Der Kachelofen im Wohnraum eines Einfamilienhauses war erst seit November des Vorjahres in Betrieb, doch hatte sich in letzter Zeit seine Heizleistung verringert. Deshalb beauftragte die 36-jährige Besitzerin eine Firma, den Ofen zu warten. Mittwochnachmittag kam ein junger Hafner, der im Inneren des Ofens Teerablagerungen feststellte – die zum Wärmeverlust geführt hatten.
Spiritus-Dämpfe führten zur Explosion
Der 21-Jährige beschloss, den Ofen auszubrennen. Deshalb schüttete er Spiritus in die Reinigungsöffnung, es soll etwa ein Viertelliter gewesen sein.

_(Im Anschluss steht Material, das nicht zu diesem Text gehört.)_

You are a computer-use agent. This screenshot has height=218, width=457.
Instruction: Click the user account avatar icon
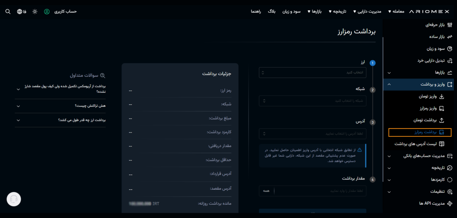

Als er ihn anzündete, kam es plötzlich zu einer heftigen Explosion – bei der es den Ofen zerriss. Ein Experte stellte fest, dass in dem noch warmen Ofen Spiritusdämpfe entstanden waren, die sich explosionsartig entzündeten.
Gesicht und Arme verbrannt
Der junge Deutschlandsberger musste mit schweren Verbrennungen im Gesicht und an den Unterarmen ins Krankenhause gebracht werden. Durch die Druckwelle wurden auch zahlreiche Antiquitäten, die im Wohnzimmer standen, demoliert.